EXCERPTED TEXT:
Are You Looking at the Right Metrics in Your Healthcare Marketing Campaigns?

Are you being blinded by the light of your healthcare marketing campaign results, without really examining the metrics? Tracking specific factors tells you exactly what’s working and what isn’t.
Here are some of the most important metrics you should be looking at on a regular basis.
Client Acquisition Cost (CAC)
Whether you call them patients or clients, by understanding what it costs to acquire a new customer, you can determine the overall success of your efforts. Divide your marketing costs for a particular period by the number of new customers gained during the same period for a basic CAC.
For a more in-depth view, calculate the cost per patient for each marketing channel you use. This will mean having to attribute things like the costs and time of marketing through each channel, but it gives you insights into which marketing activities are most effective, and which need either rethinking or dumping.
Patient Engagement Rate
In digital marketing, much of the point is to create awareness and increase engagement with your products or services, so it’s important to determine whether you’re succeeding in doing so.
Identify the number of conversions, in which visitors take the action you want them to. This could be:
- clicking through to specific information pages
- submitting a contact form
- scheduling an appointment
- signing up for a newsletter
- downloading gated content
- viewing a video, or
- making a purchase online.

DATASET EXTRACT:

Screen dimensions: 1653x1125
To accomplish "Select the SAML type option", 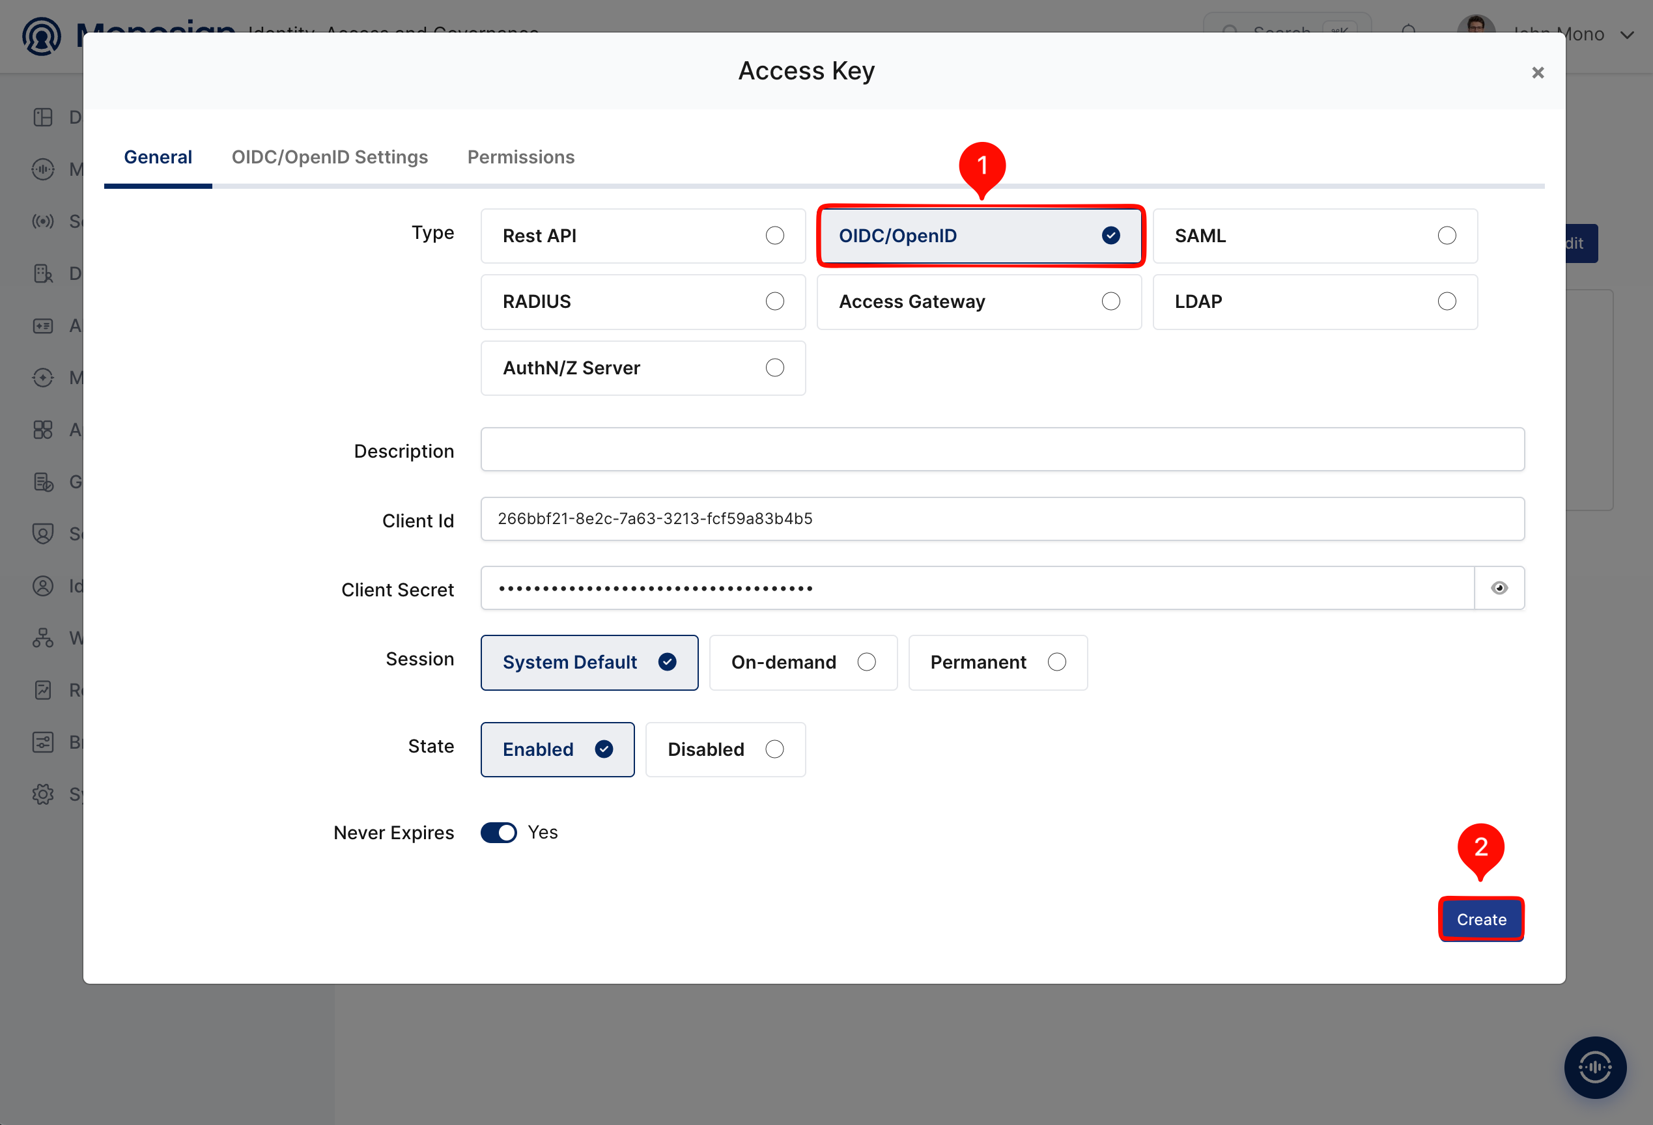I will [1314, 236].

WORK INSTRUCTION A: Copy out the healthcare marketing metrics article word for word, taking everything from "Are you being" down to "a regular basis.".
WORK INSTRUCTION B: Extend the healthcare marketing metrics article onward, picking up right after its final sentence.

ANSWER BOX A:
Are you being blinded by the light of your healthcare marketing campaign results, without really examining the metrics? Tracking specific factors tells you exactly what’s working and what isn’t.
Here are some of the most important metrics you should be looking at on a regular basis.

ANSWER BOX B:
Measure your engagement value by comparing the number of actions with the cost of delivering your content.
Analyze Behavior Flow
It’s one thing to get results from your healthcare campaigns, but entirely another to get the results you want. To determine whether your marketing spend is generating a return, it’s useful to analyze the behavior flow of visitors to your digital properties.
What are users doing when they land on your website? Where do they primarily come from—your social media profiles, your email marketing or via search engines? If the majority of your visitors come through Google, do they come as a result of organic content or paid advertising options?
The answers to these questions will tell you whether your AdWords campaign is working better than your SEO. For social media, analyze the results from your various posts to find whether your target audience prefers curated posts, personal posts or audio/visual updates.